Even though numerous characteristics and advantages of the present invention have been set forth in the foregoing description, together with details of the structure and features of the invention, the disclosure is illustrative only. Changes may be made in the details, especially in matters of shape, size, and arrangement of parts within the principles of the invention to the full extent indicated by the broad general meaning of the terms in which the appended claims are expressed.

Claims

1. A rotor for a motor, the rotor comprising: a main body being a cylinder and comprising: a plurality of first holes formed through the main body and annularly arranged apart from each other, an axis of each one of the first holes being parallel with a rotating axis of the main body; each one of the first holes integrally formed and extending in a bending shape, and comprising: two arm portions;a bent corner portion between the two arm portions and closer to the rotating axis of the main body than the two arm portions;an air interval in the bent corner portion; anda plurality of magnet assemblies mounted through the first holes respectively, each one of the magnet assemblies comprising: two magnets mounted in the corresponding first hole, spaced apart by the bent corner portion of the corresponding first hole, and forming an angle between the two magnets; the angle between the two magnets being equal to an angle of the bent corner portion of the first hole.

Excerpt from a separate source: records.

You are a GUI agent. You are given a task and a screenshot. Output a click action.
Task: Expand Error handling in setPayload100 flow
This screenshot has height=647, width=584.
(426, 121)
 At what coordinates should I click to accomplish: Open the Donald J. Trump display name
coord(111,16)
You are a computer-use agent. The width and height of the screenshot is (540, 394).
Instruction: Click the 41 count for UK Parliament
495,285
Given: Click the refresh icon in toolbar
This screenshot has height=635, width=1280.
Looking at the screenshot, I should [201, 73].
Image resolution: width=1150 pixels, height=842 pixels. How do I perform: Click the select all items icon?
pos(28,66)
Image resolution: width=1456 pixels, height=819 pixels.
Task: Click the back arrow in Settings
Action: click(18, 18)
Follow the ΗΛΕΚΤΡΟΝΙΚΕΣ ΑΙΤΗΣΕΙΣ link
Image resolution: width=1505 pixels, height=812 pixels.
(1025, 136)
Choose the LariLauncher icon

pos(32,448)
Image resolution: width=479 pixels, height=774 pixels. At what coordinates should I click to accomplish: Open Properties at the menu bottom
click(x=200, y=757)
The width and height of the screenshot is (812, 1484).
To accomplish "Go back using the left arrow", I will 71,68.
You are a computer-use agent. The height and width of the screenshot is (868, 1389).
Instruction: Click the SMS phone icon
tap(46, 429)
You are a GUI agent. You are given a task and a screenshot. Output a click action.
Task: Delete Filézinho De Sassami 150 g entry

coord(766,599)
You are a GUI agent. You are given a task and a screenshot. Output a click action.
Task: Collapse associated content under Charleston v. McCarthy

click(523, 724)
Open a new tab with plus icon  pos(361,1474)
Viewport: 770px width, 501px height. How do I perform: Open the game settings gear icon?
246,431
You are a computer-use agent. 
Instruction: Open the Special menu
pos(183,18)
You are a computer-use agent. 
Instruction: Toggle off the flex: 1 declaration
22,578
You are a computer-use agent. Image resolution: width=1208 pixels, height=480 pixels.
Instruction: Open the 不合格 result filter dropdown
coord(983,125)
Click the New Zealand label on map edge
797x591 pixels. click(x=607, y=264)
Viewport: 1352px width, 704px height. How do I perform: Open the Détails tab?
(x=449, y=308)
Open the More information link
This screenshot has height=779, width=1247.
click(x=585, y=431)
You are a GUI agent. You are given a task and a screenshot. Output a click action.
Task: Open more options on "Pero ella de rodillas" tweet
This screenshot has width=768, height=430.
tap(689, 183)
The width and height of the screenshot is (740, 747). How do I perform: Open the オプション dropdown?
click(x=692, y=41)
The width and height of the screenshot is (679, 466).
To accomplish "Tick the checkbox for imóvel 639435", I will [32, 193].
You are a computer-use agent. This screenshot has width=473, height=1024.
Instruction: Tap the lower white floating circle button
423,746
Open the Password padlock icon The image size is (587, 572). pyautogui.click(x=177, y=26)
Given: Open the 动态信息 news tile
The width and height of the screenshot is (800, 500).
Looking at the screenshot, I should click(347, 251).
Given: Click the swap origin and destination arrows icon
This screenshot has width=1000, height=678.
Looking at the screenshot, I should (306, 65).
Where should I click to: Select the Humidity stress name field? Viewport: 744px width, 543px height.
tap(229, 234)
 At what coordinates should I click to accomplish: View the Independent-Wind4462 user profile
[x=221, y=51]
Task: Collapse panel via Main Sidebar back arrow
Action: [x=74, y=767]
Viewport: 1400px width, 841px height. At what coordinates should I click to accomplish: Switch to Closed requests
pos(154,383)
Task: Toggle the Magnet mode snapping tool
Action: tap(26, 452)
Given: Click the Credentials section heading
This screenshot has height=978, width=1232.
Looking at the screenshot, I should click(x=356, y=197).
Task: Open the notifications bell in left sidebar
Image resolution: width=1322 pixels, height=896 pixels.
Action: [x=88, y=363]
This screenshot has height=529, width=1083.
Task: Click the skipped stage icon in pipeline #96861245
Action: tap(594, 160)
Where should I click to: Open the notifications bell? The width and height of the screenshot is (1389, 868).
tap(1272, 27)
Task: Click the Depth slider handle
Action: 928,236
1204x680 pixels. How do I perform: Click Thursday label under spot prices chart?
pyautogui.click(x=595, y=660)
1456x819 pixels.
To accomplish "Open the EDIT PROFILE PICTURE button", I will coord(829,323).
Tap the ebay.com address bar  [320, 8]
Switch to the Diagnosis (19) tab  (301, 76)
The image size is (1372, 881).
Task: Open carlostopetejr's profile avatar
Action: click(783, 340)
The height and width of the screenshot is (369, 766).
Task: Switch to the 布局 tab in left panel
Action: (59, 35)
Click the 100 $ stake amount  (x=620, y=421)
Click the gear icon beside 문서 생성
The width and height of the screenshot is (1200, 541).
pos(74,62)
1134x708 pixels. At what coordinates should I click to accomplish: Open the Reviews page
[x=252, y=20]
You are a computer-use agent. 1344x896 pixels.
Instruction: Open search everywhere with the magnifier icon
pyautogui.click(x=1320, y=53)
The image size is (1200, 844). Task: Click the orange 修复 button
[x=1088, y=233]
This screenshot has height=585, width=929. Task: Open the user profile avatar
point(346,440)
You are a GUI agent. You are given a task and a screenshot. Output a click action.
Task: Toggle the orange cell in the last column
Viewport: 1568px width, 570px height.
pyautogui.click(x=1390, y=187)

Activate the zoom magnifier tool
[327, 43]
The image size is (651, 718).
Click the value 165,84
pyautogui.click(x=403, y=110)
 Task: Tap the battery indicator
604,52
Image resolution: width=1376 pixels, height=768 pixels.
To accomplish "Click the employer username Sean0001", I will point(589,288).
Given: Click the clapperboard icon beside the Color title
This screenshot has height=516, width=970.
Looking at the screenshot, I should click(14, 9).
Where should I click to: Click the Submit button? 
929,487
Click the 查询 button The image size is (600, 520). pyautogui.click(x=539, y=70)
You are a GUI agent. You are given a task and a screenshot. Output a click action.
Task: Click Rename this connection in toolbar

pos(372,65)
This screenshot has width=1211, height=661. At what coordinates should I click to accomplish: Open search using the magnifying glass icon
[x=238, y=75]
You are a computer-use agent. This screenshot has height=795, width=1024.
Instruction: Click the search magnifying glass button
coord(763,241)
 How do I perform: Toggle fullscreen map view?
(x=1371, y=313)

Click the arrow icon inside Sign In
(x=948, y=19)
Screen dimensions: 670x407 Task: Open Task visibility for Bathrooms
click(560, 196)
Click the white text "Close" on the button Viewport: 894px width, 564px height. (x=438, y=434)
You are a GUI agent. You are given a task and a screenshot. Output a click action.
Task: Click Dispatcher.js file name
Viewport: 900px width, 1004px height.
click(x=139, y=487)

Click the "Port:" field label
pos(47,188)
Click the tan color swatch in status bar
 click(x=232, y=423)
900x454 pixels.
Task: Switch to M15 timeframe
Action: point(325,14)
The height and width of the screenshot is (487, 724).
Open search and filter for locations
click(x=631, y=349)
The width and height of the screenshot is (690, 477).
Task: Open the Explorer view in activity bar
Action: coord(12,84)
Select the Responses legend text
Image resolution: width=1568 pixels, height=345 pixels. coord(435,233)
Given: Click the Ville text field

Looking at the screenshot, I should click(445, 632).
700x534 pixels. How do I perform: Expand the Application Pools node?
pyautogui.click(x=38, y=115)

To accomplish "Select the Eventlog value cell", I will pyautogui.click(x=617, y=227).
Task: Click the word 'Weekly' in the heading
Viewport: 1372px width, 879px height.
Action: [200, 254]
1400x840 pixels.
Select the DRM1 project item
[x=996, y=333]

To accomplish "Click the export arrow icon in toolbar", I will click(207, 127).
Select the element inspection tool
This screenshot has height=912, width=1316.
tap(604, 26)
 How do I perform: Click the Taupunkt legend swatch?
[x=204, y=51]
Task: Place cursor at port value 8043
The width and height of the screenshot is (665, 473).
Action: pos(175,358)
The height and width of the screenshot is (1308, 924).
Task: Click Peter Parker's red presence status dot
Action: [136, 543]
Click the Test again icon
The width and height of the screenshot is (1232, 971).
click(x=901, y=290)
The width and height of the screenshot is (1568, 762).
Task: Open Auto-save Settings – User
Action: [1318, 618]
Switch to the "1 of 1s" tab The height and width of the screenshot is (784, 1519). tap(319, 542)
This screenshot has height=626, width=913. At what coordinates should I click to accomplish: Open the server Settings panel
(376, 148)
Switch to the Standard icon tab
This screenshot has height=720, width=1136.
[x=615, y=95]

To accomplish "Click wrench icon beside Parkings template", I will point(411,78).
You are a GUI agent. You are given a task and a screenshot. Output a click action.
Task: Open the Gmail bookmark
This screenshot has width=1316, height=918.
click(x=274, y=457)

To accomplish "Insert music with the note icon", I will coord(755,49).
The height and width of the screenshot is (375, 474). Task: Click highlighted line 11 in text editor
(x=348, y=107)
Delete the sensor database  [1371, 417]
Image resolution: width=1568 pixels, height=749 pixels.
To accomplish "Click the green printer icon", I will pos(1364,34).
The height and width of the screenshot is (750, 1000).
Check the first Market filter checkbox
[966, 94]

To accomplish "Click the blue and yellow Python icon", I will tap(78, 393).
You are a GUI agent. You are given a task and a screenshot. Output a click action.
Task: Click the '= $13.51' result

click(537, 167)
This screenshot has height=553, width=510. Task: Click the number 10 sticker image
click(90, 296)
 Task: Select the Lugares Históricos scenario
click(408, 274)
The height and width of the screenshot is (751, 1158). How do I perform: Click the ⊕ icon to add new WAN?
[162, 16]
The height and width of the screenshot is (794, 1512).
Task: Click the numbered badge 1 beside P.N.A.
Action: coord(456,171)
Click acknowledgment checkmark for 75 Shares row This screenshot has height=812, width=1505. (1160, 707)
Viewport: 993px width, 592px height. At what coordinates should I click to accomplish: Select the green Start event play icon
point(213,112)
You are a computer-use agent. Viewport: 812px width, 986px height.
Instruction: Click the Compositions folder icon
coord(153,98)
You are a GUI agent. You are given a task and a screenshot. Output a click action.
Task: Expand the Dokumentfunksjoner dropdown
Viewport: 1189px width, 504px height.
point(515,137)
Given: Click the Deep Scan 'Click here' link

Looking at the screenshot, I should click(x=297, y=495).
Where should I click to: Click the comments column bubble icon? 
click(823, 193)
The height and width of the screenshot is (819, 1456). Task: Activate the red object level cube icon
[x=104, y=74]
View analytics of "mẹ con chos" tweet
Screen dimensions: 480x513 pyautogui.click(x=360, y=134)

2. The rotor as claimed in claim 1, wherein each one of the first holes comprises: a protrusion formed on an inner wall of the first hole at the bent corner portion of the first hole; the protrusion abutting and spacing the two magnets, and thereby the air interval is between the two magnets and the protrusion.

3. The rotor as claimed in claim 1, wherein each one of the first holes comprises: two air gaps respectively formed between in an inner wall of the first hole and two ends of the corresponding magnet assembly.

4. The rotor as claimed in claim 2, wherein each one of the first holes comprises: two air gaps respectively formed between in the inner wall of the first hole and two ends of the corresponding magnet assembly.

5. The rotor as claimed in claim 1, wherein an angle of the bent corner portion of each one of the first holes is from 117 to 123 degrees.

6. The rotor as claimed in claim 4, wherein an angle of the bent corner portion of each one of the first holes is from 117 to 123 degrees.

7. The rotor as claimed in claim 5, wherein the angle of the bent corner portion of each one of the first holes is 120 degrees.

8. The rotor as claimed in claim 6, wherein the angle of the bent corner portion of each one of the first holes is 120 degrees.

9. The rotor as claimed in claim 1, wherein each one of the magnets of the magnet assemblies is a rectangular block.

10. The rotor as claimed in claim 8, wherein each one of the magnets of the magnet assemblies is a rectangular block.

11. The rotor as claimed in claim 1, wherein the main body further comprises: a plurality of second holes formed through the main body and arranged closer to the rotating axis of the main body than the first holes; an axis of each one of the second holes being parallel with the rotating axis of the main body.

12. The rotor as claimed in claim 10, wherein the main body further comprises: a plurality of second holes formed through the main body and arranged closer to the rotating axis of the main body than the first holes; an axis of each one of the second holes being parallel with the rotating axis of the main body.